Starting at the top of the entries below, print each line exactly until the line with "Святые Кирилл и Мефодий (64, 1152)" has been printed too.
DATA PROVIDED START
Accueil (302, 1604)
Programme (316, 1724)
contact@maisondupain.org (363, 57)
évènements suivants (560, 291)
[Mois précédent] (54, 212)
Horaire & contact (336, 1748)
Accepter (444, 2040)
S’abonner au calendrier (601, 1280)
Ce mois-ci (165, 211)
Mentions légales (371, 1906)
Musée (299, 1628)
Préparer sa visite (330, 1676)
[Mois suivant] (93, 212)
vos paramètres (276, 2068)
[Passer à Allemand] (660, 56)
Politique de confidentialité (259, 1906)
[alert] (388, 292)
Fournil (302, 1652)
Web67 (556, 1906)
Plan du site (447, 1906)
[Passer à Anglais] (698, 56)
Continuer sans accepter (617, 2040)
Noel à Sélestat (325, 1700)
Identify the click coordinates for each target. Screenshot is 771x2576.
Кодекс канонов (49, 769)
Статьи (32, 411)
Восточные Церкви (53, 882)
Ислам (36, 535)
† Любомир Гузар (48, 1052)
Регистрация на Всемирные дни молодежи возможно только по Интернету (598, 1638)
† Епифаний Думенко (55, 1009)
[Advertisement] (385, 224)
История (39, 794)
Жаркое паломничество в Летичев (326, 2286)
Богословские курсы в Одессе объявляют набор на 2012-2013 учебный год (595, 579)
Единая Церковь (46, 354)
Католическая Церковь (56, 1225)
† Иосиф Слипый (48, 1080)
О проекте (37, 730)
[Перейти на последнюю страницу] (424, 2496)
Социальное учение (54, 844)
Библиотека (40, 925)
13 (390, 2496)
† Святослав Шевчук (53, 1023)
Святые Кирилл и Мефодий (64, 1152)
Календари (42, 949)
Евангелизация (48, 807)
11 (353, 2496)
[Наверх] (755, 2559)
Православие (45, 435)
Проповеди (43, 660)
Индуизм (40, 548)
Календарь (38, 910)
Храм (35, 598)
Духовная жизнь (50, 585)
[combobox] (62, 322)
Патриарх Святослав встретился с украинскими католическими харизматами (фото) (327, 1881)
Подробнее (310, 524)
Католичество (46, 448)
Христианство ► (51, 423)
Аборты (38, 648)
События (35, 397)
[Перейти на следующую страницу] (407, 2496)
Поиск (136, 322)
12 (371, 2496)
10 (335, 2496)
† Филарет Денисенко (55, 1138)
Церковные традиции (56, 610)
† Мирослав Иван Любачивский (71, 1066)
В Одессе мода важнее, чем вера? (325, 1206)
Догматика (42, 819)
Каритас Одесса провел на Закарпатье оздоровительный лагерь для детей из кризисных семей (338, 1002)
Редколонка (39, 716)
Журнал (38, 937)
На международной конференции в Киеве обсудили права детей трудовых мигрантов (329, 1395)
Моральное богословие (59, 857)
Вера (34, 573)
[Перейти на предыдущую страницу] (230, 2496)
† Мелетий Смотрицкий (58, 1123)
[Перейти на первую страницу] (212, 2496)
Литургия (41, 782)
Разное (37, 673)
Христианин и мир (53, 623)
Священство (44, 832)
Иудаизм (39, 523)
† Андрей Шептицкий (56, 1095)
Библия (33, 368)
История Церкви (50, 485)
DATA PROVIDED END
• RESPONSE AREA:
Accueil (302, 1604)
Programme (316, 1724)
contact@maisondupain.org (363, 57)
évènements suivants (560, 291)
[Mois précédent] (54, 212)
Horaire & contact (336, 1748)
Accepter (444, 2040)
S’abonner au calendrier (601, 1280)
Ce mois-ci (165, 211)
Mentions légales (371, 1906)
Musée (299, 1628)
Préparer sa visite (330, 1676)
[Mois suivant] (93, 212)
vos paramètres (276, 2068)
[Passer à Allemand] (660, 56)
Politique de confidentialité (259, 1906)
[alert] (388, 292)
Fournil (302, 1652)
Web67 (556, 1906)
Plan du site (447, 1906)
[Passer à Anglais] (698, 56)
Continuer sans accepter (617, 2040)
Noel à Sélestat (325, 1700)
Identify the click coordinates for each target. Screenshot is 771x2576.
Кодекс канонов (49, 769)
Статьи (32, 411)
Восточные Церкви (53, 882)
Ислам (36, 535)
† Любомир Гузар (48, 1052)
Регистрация на Всемирные дни молодежи возможно только по Интернету (598, 1638)
† Епифаний Думенко (55, 1009)
[Advertisement] (385, 224)
История (39, 794)
Жаркое паломничество в Летичев (326, 2286)
Богословские курсы в Одессе объявляют набор на 2012-2013 учебный год (595, 579)
Единая Церковь (46, 354)
Католическая Церковь (56, 1225)
† Иосиф Слипый (48, 1080)
О проекте (37, 730)
[Перейти на последнюю страницу] (424, 2496)
Социальное учение (54, 844)
Библиотека (40, 925)
13 (390, 2496)
† Святослав Шевчук (53, 1023)
Святые Кирилл и Мефодий (64, 1152)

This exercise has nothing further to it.